Mais quoi qu'il arrive, finalement, dimanche prochain, le 7 juillet, il y aura un saut dans le vide, une inconnue, puisque soit il y aura une majorité absolue du Rassemblement National, qui est possible, soit pas de majorité. Comment on gouverne un pays sans majorité ? Alors, je ne sais pas si vous aviez fait une spécialisation dans le droit constitutionnel mais qu'est-ce qui peut arriver ?

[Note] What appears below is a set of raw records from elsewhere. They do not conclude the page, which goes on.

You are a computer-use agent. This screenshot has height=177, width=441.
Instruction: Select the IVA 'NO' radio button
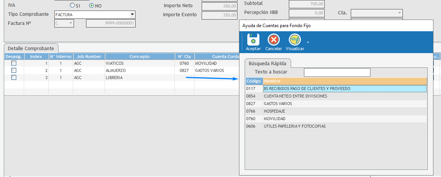(91, 6)
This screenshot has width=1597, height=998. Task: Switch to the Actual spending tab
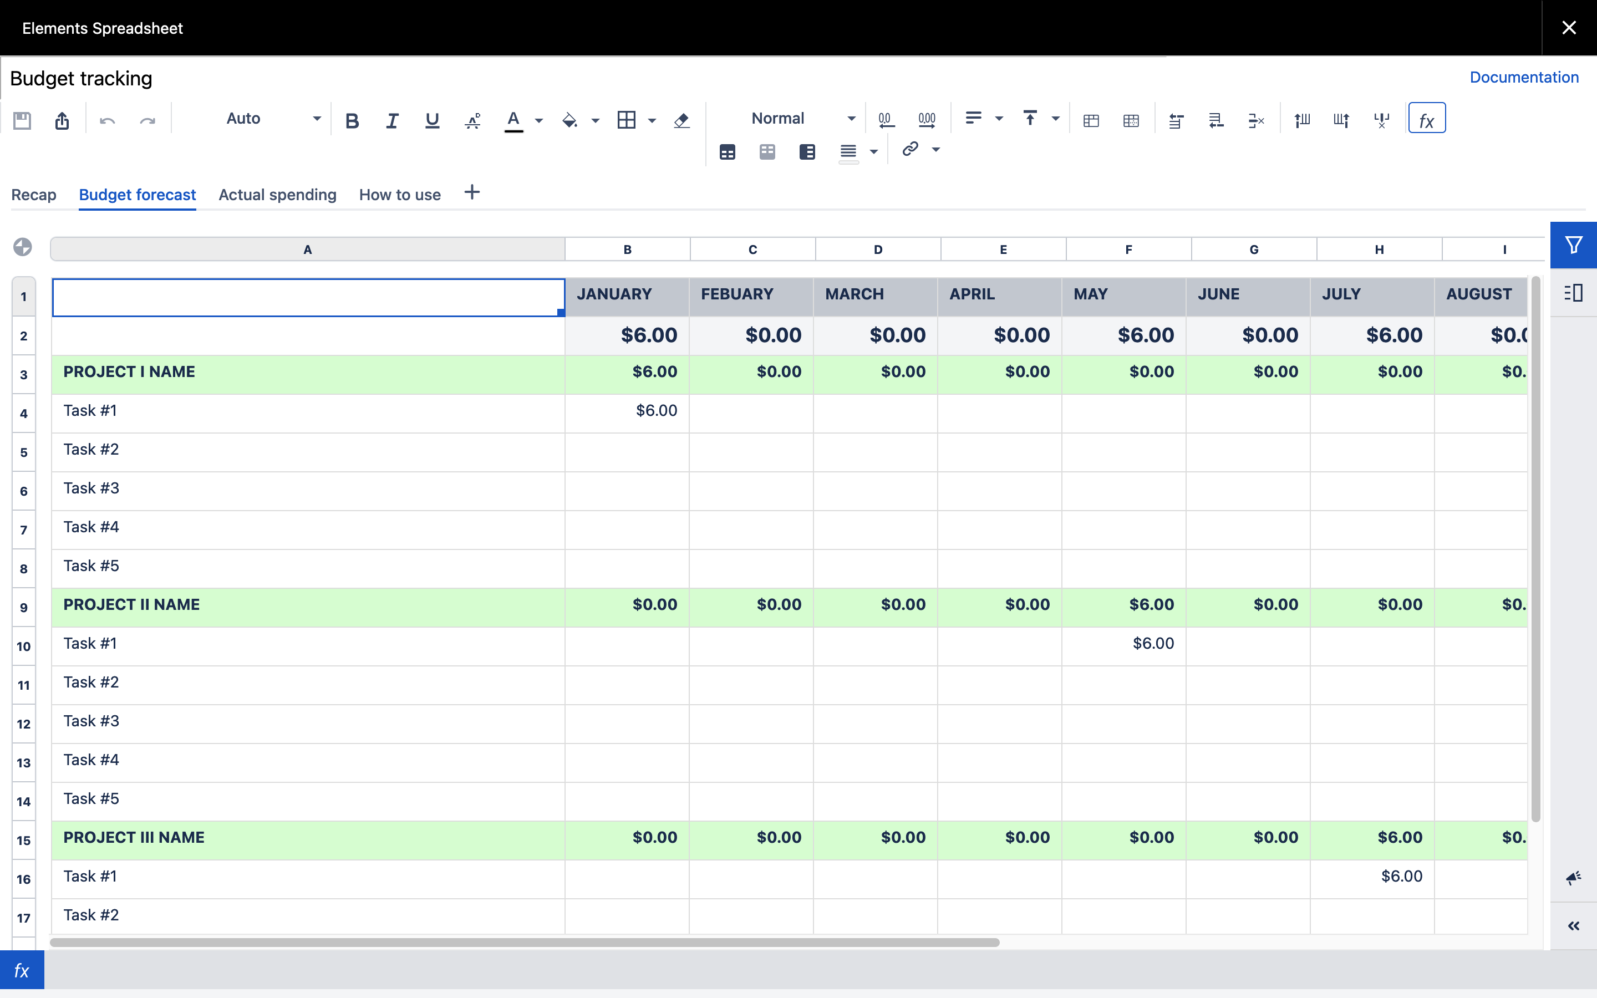[277, 195]
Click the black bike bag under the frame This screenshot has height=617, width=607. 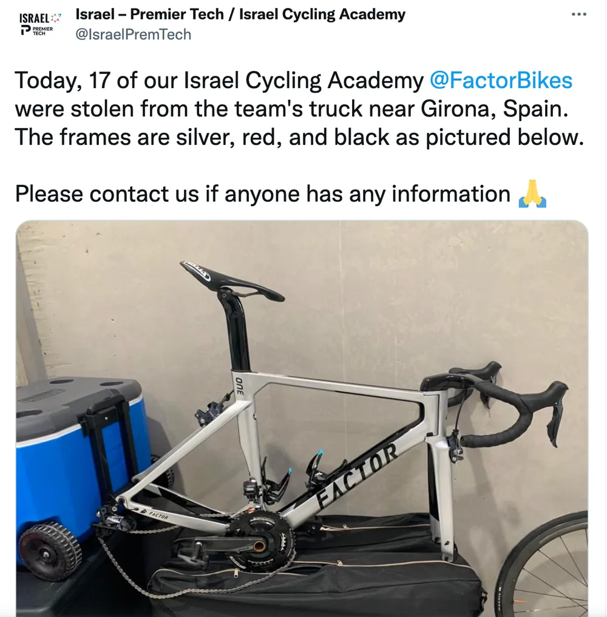376,576
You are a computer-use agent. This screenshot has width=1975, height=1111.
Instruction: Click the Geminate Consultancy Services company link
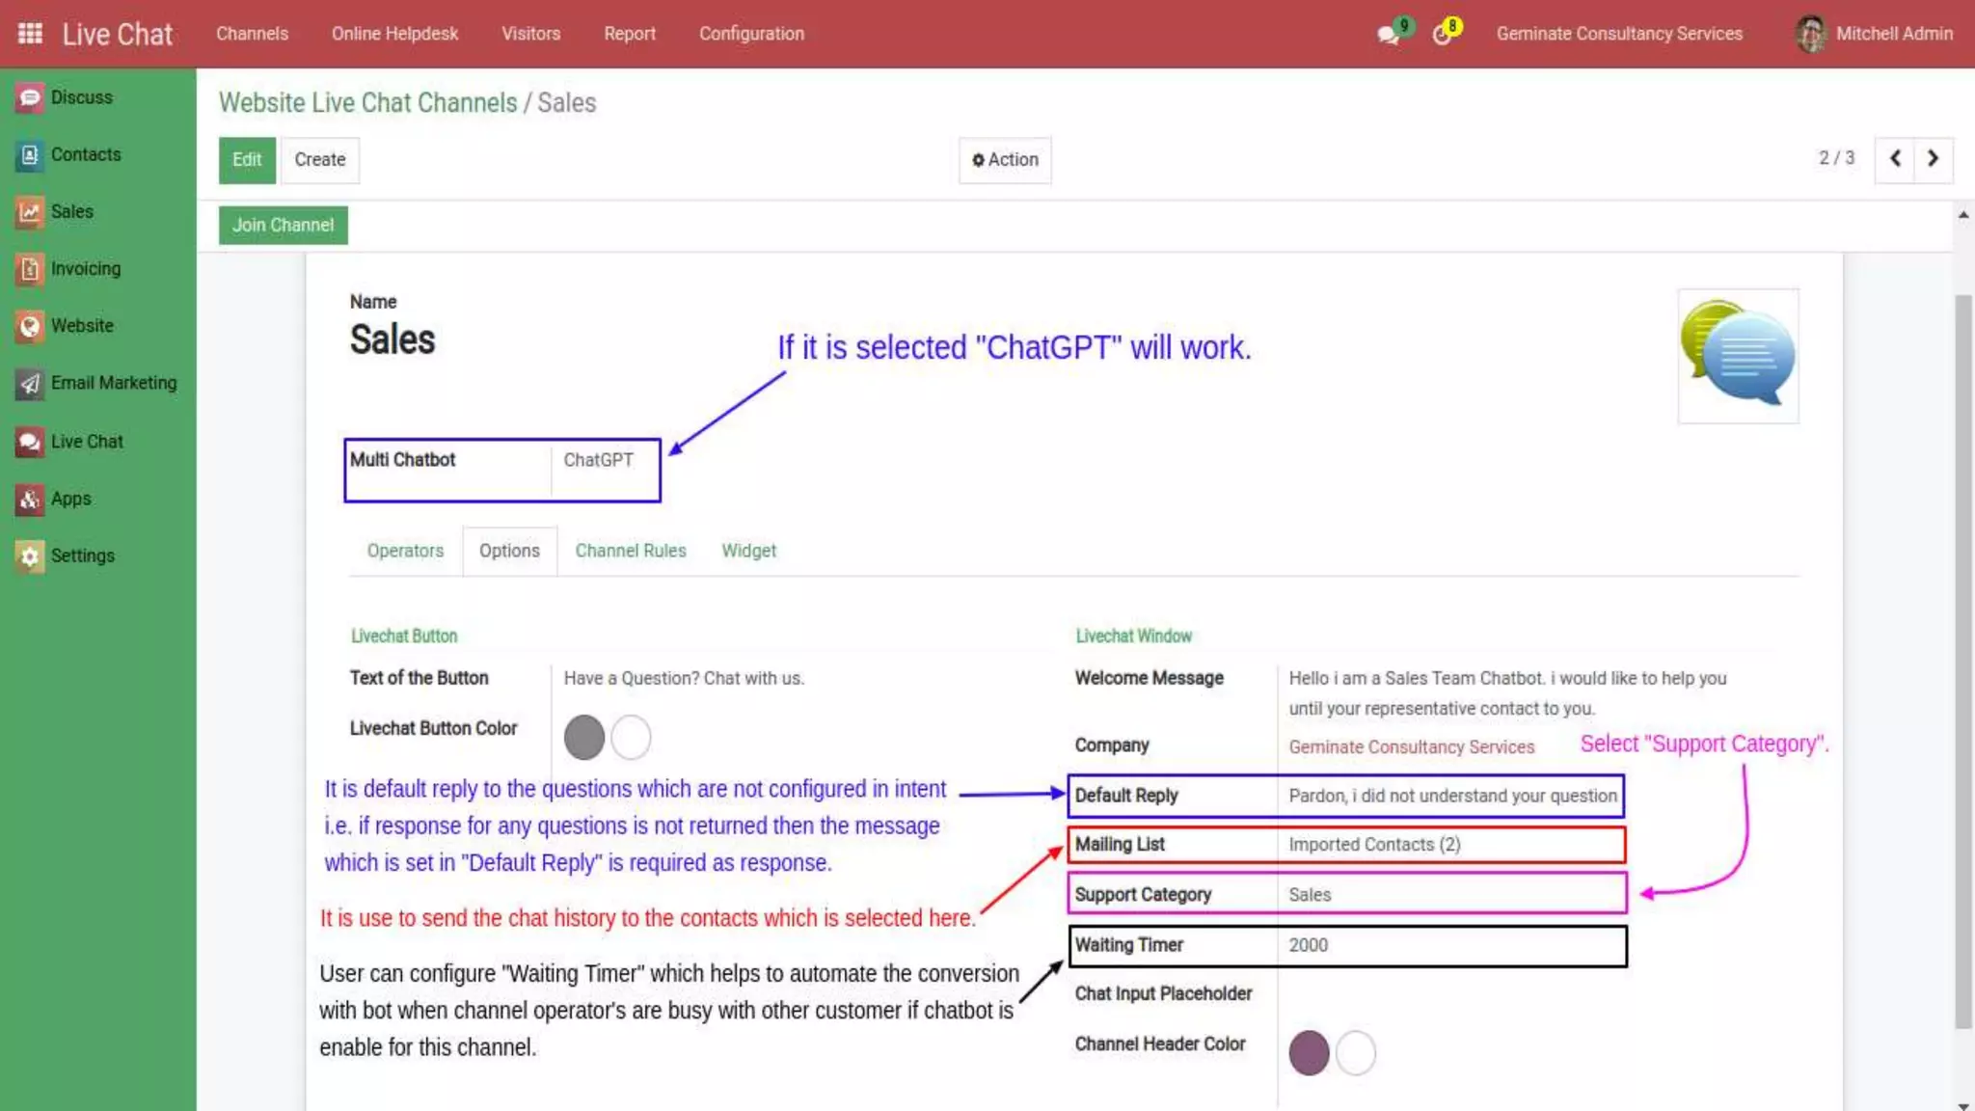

C'est totalement inédit dans l'histoire de notre République. La seule solution, c'est d'imaginer une coalition gouvernementale sur des principes très clairs, sur un certain nombre de propositions. Je ne sais pas à l'heure où on se parle. D'abord, c'est beaucoup trop tôt. Il faudra voir le 7 juillet au soir si c'est ce scénario-là qui se profile. Et à ce moment-là, que chacun et chacune prenne ses responsabilités. Et en disant, est-ce qu'on laisse les Français sans gouvernement, avec un gouvernement technique, comme les Belges l'ont connu pendant un an ?

Ils ne s'en sont pas toujours mal portés.

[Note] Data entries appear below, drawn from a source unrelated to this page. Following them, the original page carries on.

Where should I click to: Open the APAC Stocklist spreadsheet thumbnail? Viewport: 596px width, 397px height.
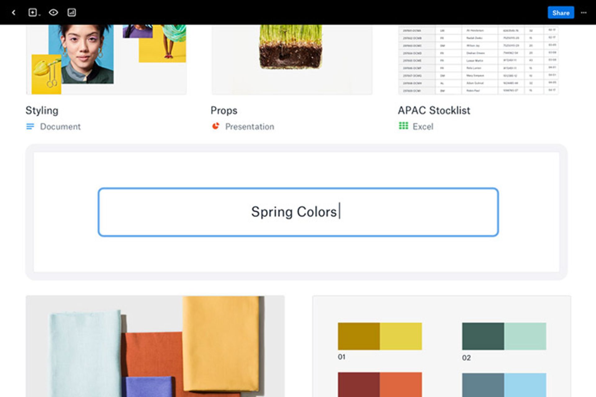478,60
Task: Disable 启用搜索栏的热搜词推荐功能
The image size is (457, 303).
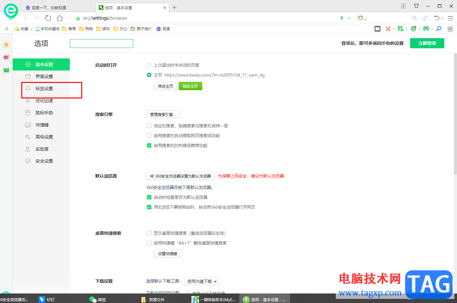Action: pyautogui.click(x=149, y=145)
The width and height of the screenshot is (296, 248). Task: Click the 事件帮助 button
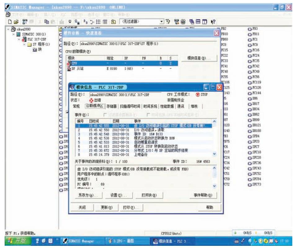coord(201,195)
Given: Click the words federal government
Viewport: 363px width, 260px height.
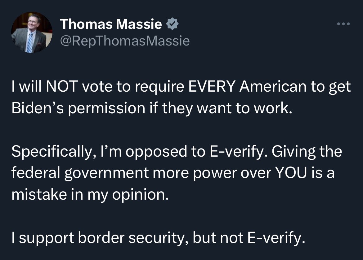Looking at the screenshot, I should click(80, 173).
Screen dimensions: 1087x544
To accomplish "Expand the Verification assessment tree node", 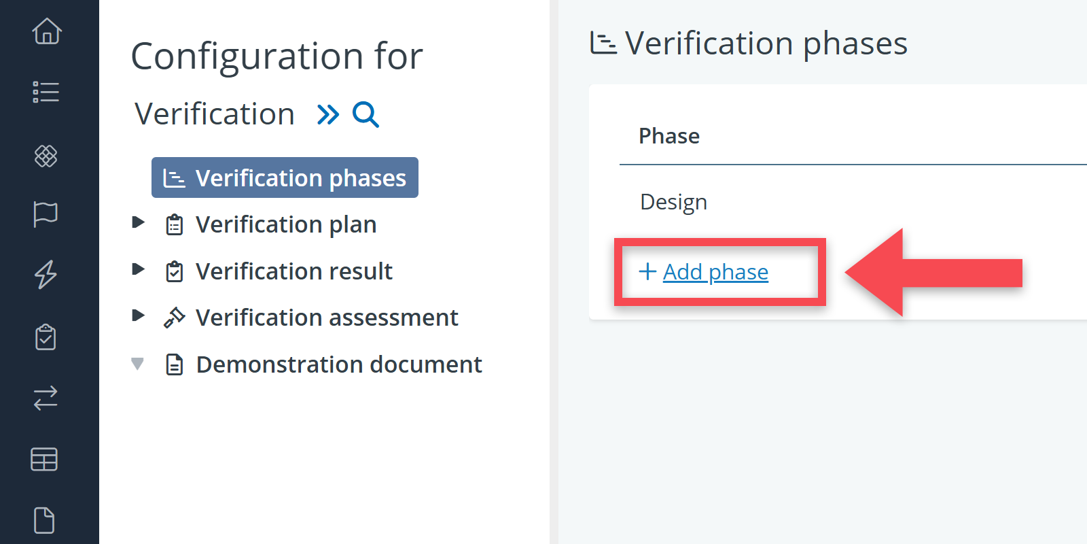I will [139, 316].
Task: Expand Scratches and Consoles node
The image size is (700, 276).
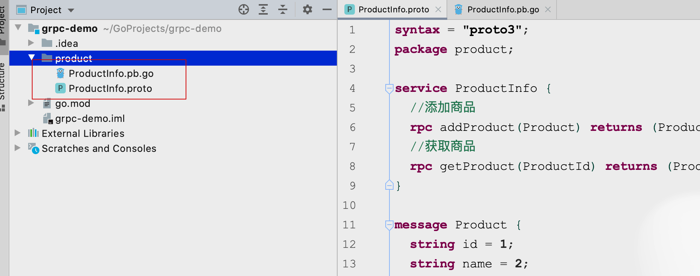Action: (17, 148)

Ils ne s'en sont pas si mal sortis, mais je crois que quand même les défis qu'on a au moment où l'économie était en train de reprendre, au moment où on avait des premiers signes de reprise, notamment, je le voyais aussi en matière d'immobilier et de logement, mais dans bien d'autres domaines, au moment où on a tant d'attentes sur un certain nombre de droits, au moment où on accueille le monde entier, au passage, avec les Jeux Olympiques. Je ne crois pas que ce soit la bonne solution. Mais on verra bien, c'est beaucoup trop tôt. Aujourd'hui, ce qui s'écrit, même s'il faut regarder quand même plus finement, circonscription par circonscription, c'est plutôt une force politique qui est en passe de l'emporter. Si c'était ça le pari d'Emmanuel Macron, ça me désolerait. Si ça n'était pas cela, il a perdu. Mais néanmoins, il faut qu'on trouve une solution entre républicains, entre démocrates de tous bords, pour trouver, pour précisément, être à la hauteur de ce pays.